Requirements
Copy these records word for word.

──────── Listed entries ────────

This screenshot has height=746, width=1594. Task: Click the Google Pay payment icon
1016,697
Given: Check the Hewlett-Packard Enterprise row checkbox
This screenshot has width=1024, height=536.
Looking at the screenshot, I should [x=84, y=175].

────────

Response below
This screenshot has height=746, width=1594. Task: Click the Google Pay payment icon
1016,697
Given: Check the Hewlett-Packard Enterprise row checkbox
This screenshot has width=1024, height=536.
Looking at the screenshot, I should [x=84, y=175].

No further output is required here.